In a long-anticipated development, the UK’s biggest internet service providers (ISPs) will soon start sending emails to customers whose service is being used to abuse copyrighted content, with the aim of ‘educating’ them about legal alternatives. The goal is to discourage piracy, by making it clear that the ISPs are aware of the activity, even if prosecution is infeasible because of the standard defense that somebody other than the paying customer may be the person who is actually infringing copyright.
BT, Virgin Media, TalkTalk and Sky have voluntarily agreed to send the ‘letters’, which will actually be emailed and personalized with content like the customer’s telephone number. Recipients will be advised about Get It Right From a Genuine Site, an atrociously-named government campaign, though it can be amusingly shortened to GIRFAGS.
The godawful GIRFAGS website features various wannabes desperately flogging their own copyrighted material whilst pretending to impart wisdom about copyright infringement. One especially cringeworthy video goon (pictured above) asserts that her book…
…took 330 hours or more, right from when I started it to drafting, planning, writing and editing the final copy of it.
Which is about seven weeks of ordinary work, or about half the time it takes to write a book on revenue assurance, only to be plagued by people asking for permission to photocopy the entire thing so they can share it with the whole of their department. If telco employees working in assurance and integrity functions do not care about systematically abusing copyright, do we really expect the average teenager to do so?

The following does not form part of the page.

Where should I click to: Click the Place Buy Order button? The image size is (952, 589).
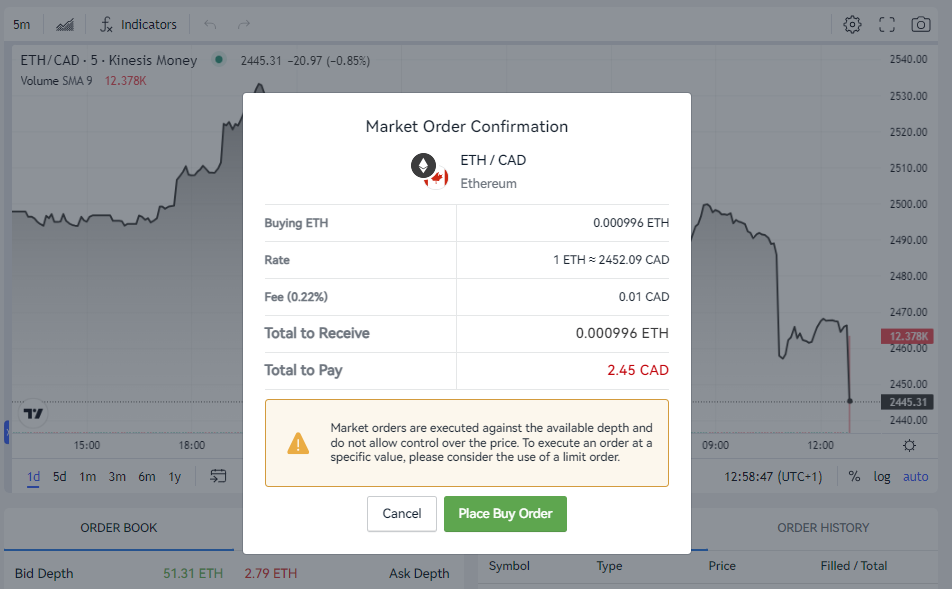(x=505, y=514)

This educational exercise is doomed before it already begins. Savvy pirates have already moved away from the peer-to-peer file sharing networks monitored by GIRFAGS. Other forms of communication used by pirates fall outside of the capabilities of GIRFAGS, including streaming, and direct downloads from cyberlockers. It is now cheap and easy to buy set-top boxes that run streaming media applications like Kodi, and then to install add-on software which greatly simplifies the task of finding and consuming pirated films, sports, music and other content. However, GIRFAGS is stuck in time warp when most pirates relied on P2P sharing of files.
Just as crucially, the pirates already know plenty about copyright, its infringement and the alternatives. As TorrentFreak Editor Ernesto van der Sar told the BBC:
…most pirates are already aware of the legal alternatives. They simply have no desire to pay or can’t find what they want on authorised channels.
On the other hand, BBC journalists clearly needs educating, as they had to write this correction to their own article.
Correction: A caption in this article had indicated that Kodi itself was illegal, but was meant to refer to controversy over third-party add-ons for the platform that provide access to pirated content. Kodi itself is free software designed to let users access legally owned videos, music, games and other media in a single location.
The BBC’s error was about as stupid as thinking guns must be illegal because it is against the law to shoot people, or that cars must be illegal because you will get punished if you run people over.